(Data for this exercise):
════════
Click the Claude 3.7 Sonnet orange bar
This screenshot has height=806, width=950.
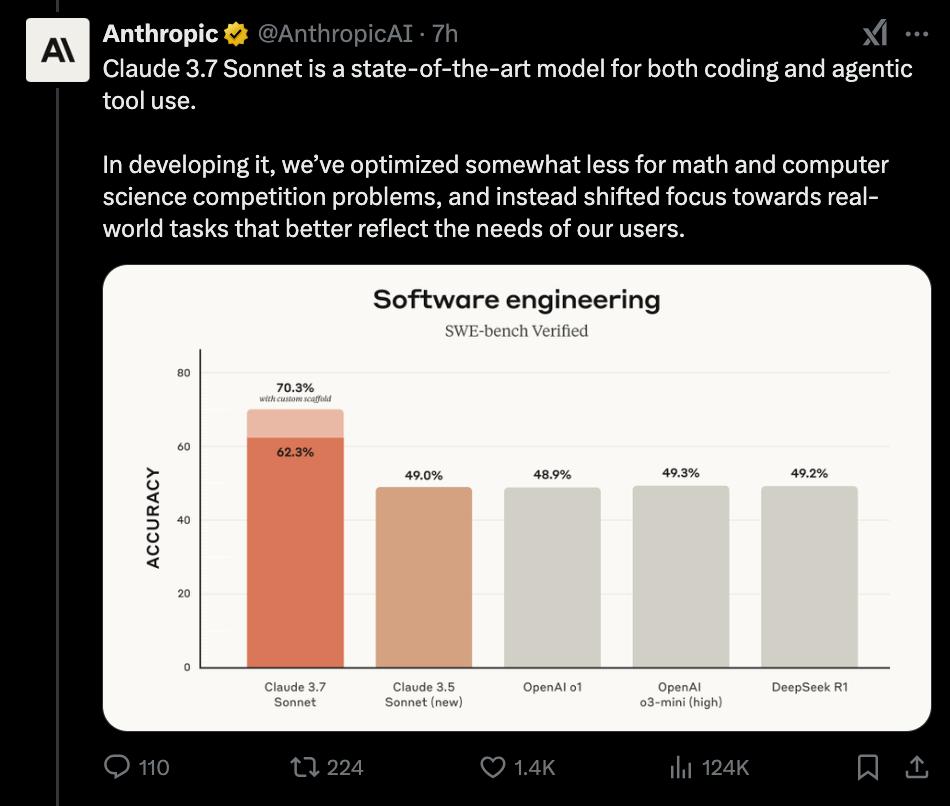pyautogui.click(x=295, y=560)
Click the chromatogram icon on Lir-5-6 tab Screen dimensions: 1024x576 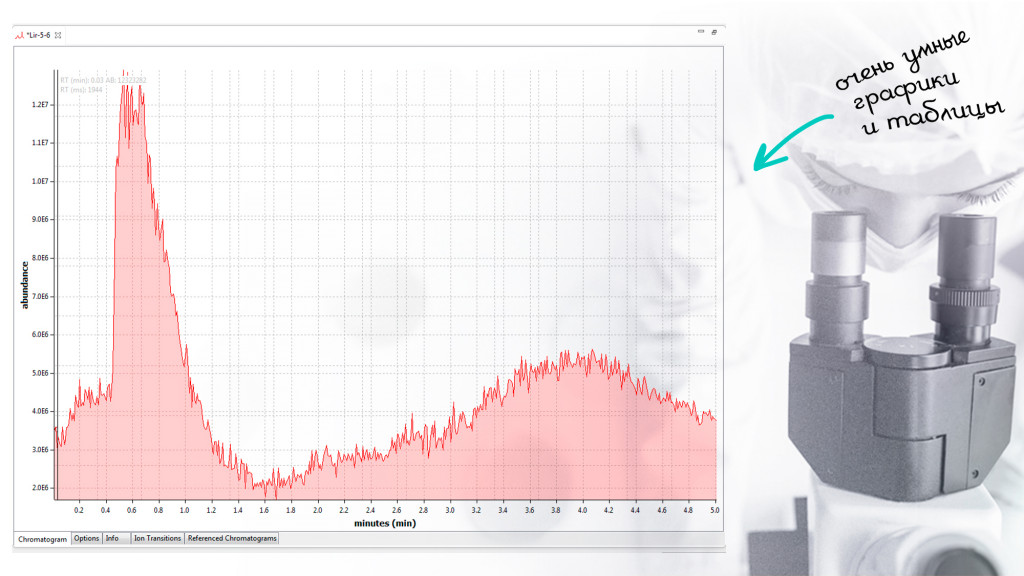(x=19, y=34)
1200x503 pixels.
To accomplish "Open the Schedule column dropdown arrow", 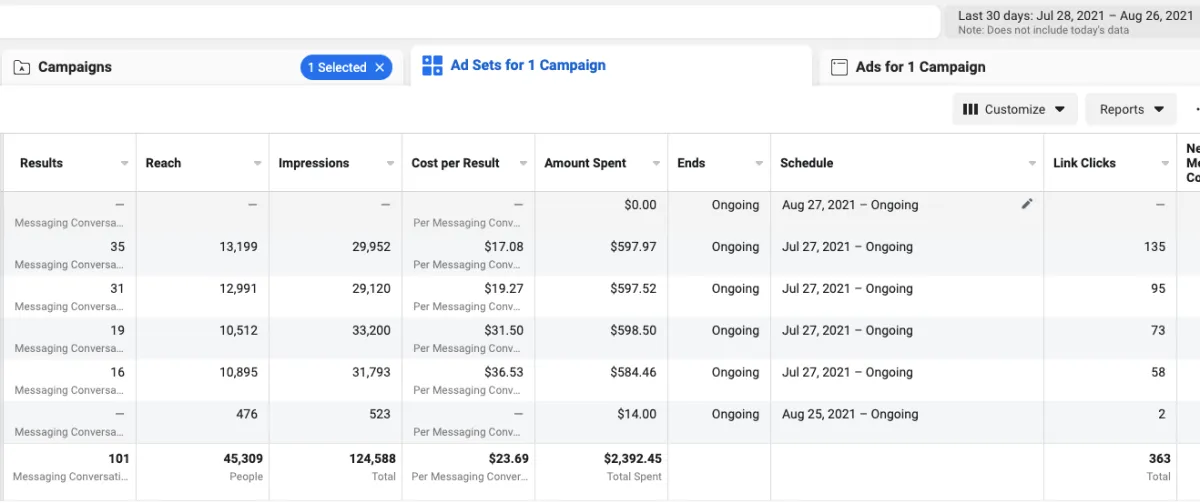I will [x=1032, y=164].
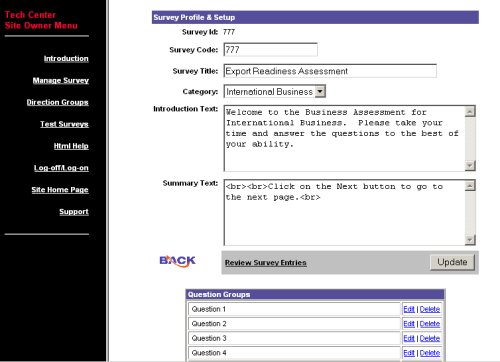Open Direction Groups link
The height and width of the screenshot is (362, 500).
58,102
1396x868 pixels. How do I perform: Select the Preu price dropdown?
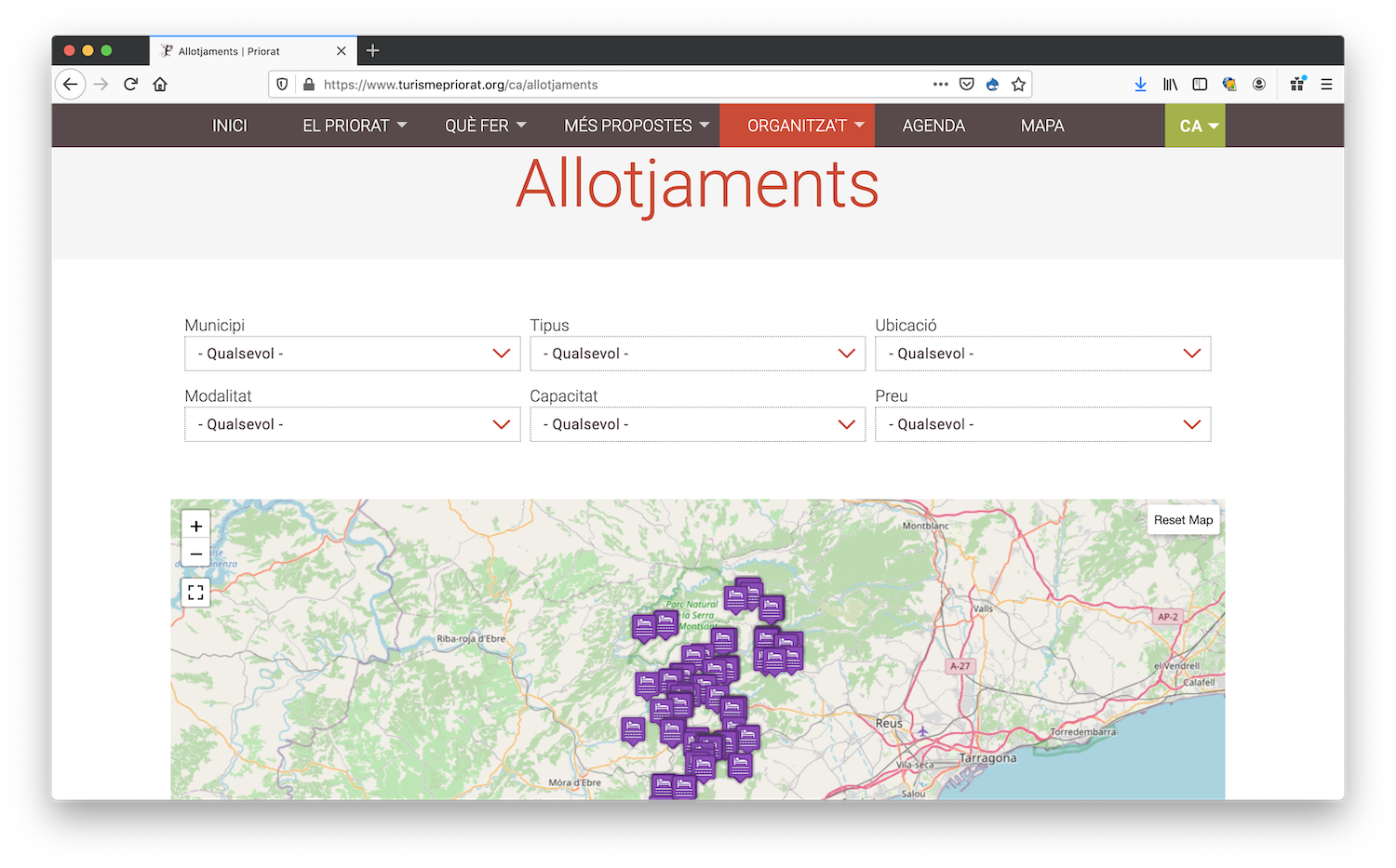tap(1042, 424)
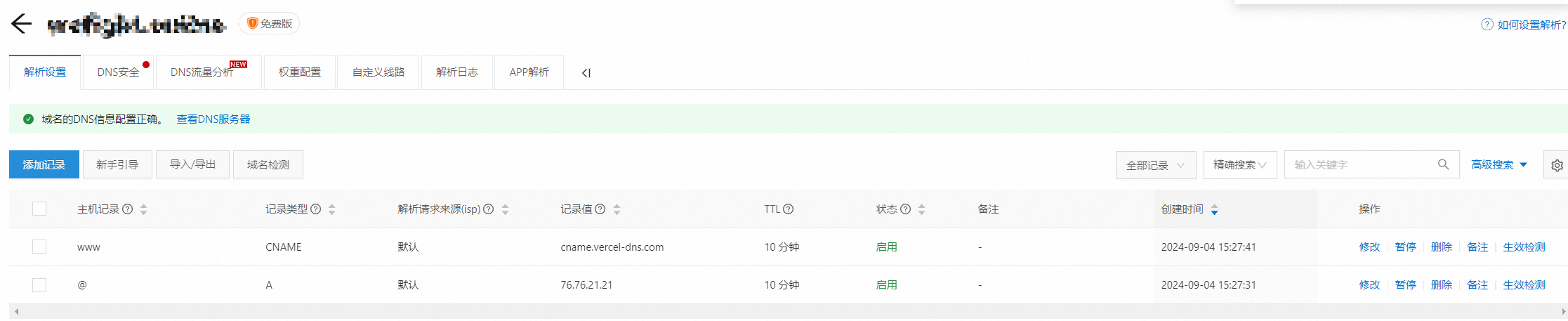Open the 解析日志 tab

coord(456,72)
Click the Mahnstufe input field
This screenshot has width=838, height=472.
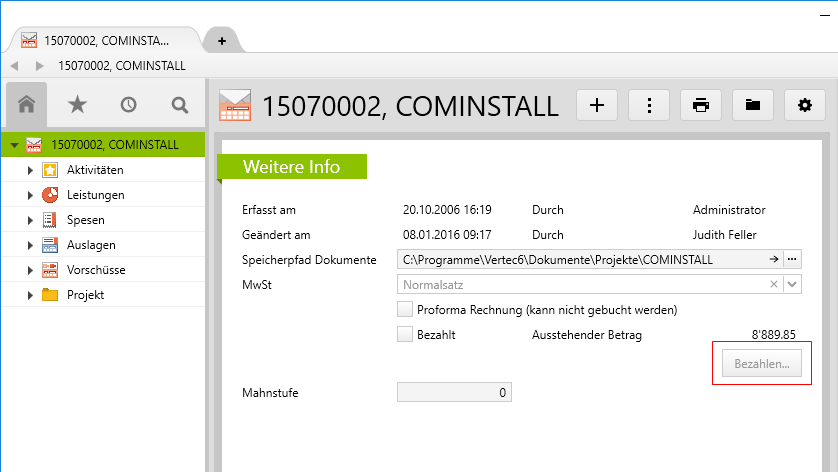click(454, 393)
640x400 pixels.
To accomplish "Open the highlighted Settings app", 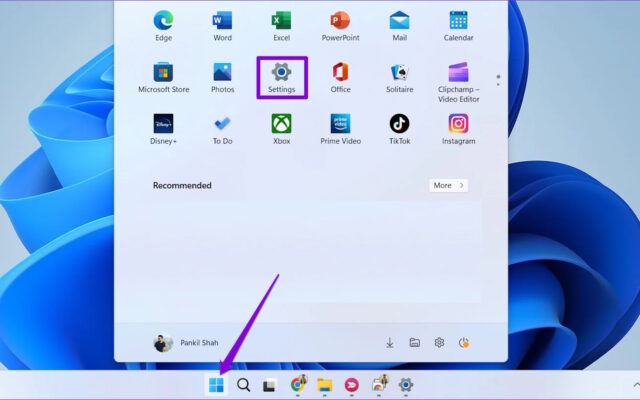I will [282, 76].
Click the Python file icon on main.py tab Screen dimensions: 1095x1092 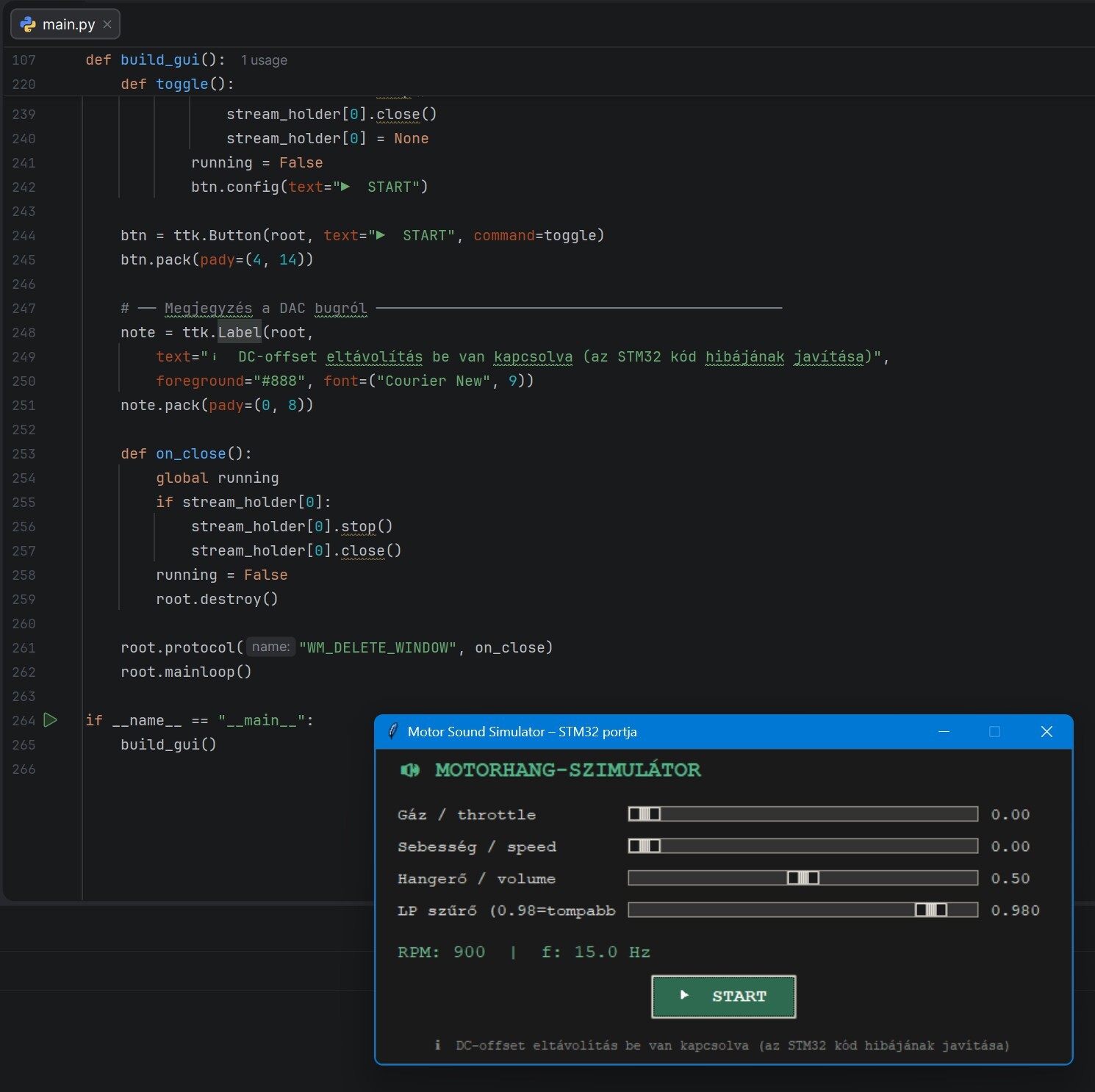[28, 24]
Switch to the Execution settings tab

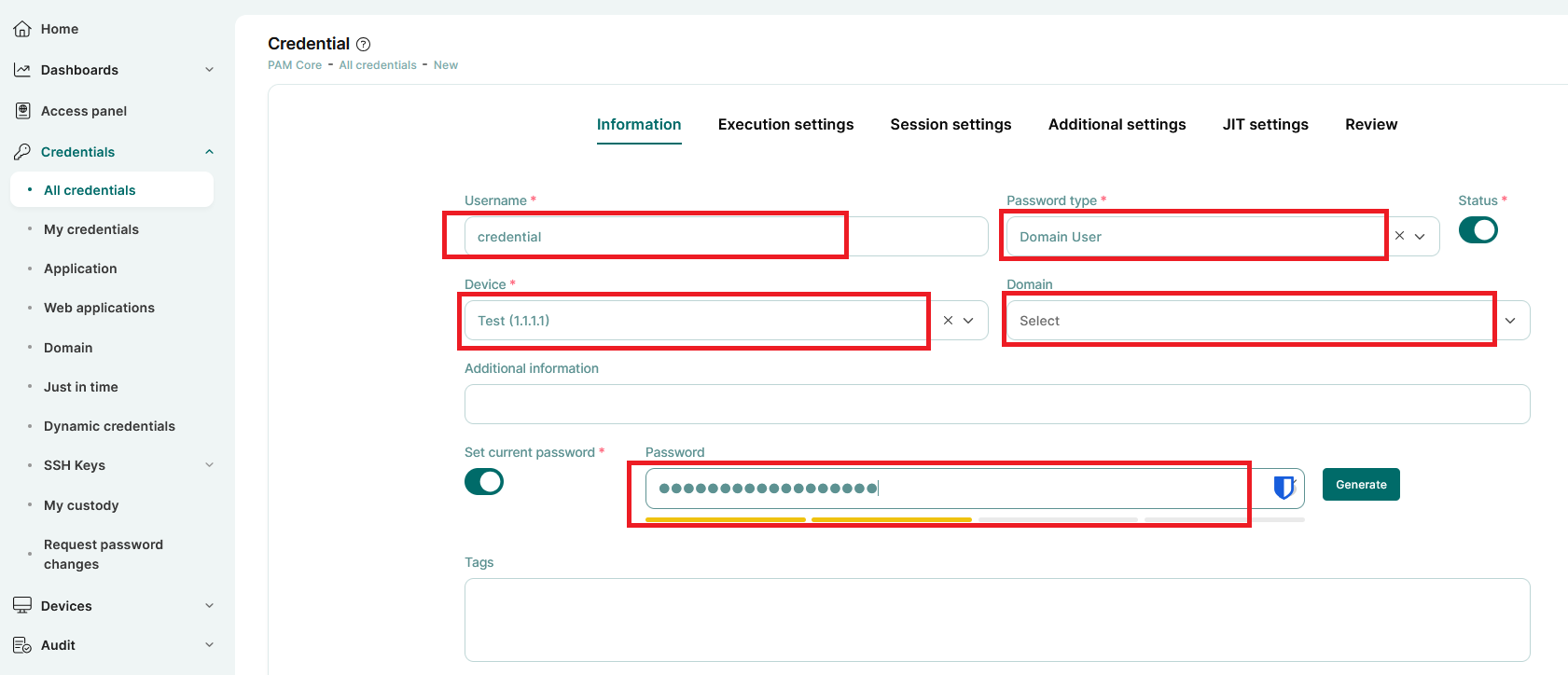[x=785, y=125]
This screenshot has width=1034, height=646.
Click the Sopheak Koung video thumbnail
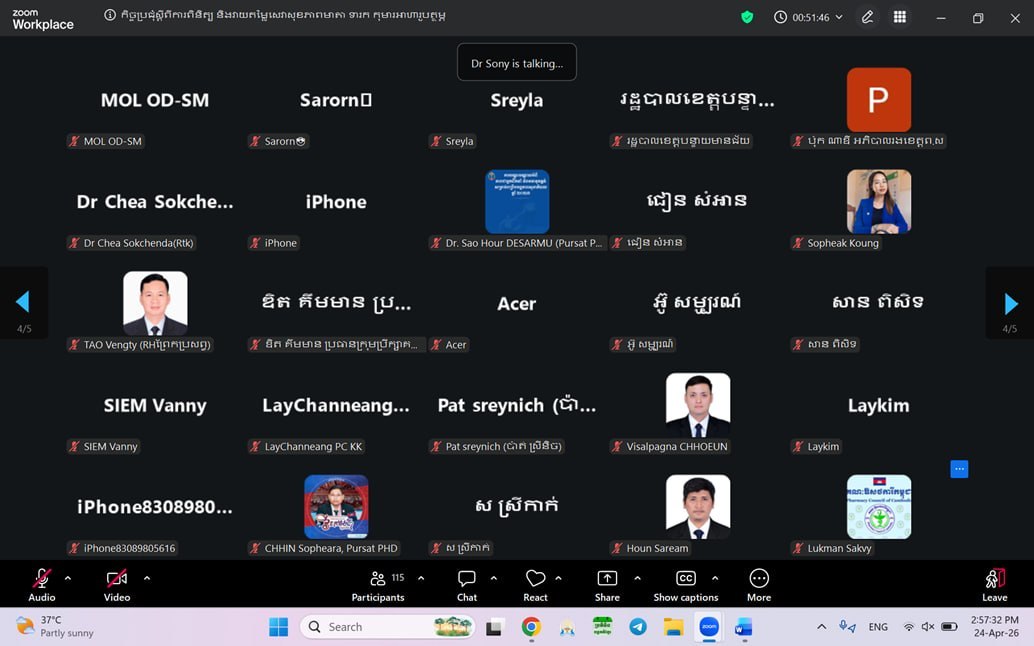click(878, 202)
════════
(Work to complete): Convert the data from the line with "Switch to the Execution settings tab" through the end of the data, both ends included, into a two-column CSV with the columns request and answer and one row per request. Put each value in a single quoted field with line breaks replaced by spaces, and leave the pictures out.

(Result for this exercise):
request,answer
"Switch to the Execution settings tab","[x=785, y=125]"
"This screenshot has width=1034, height=646. Click the Sopheak Koung video thumbnail","click(878, 202)"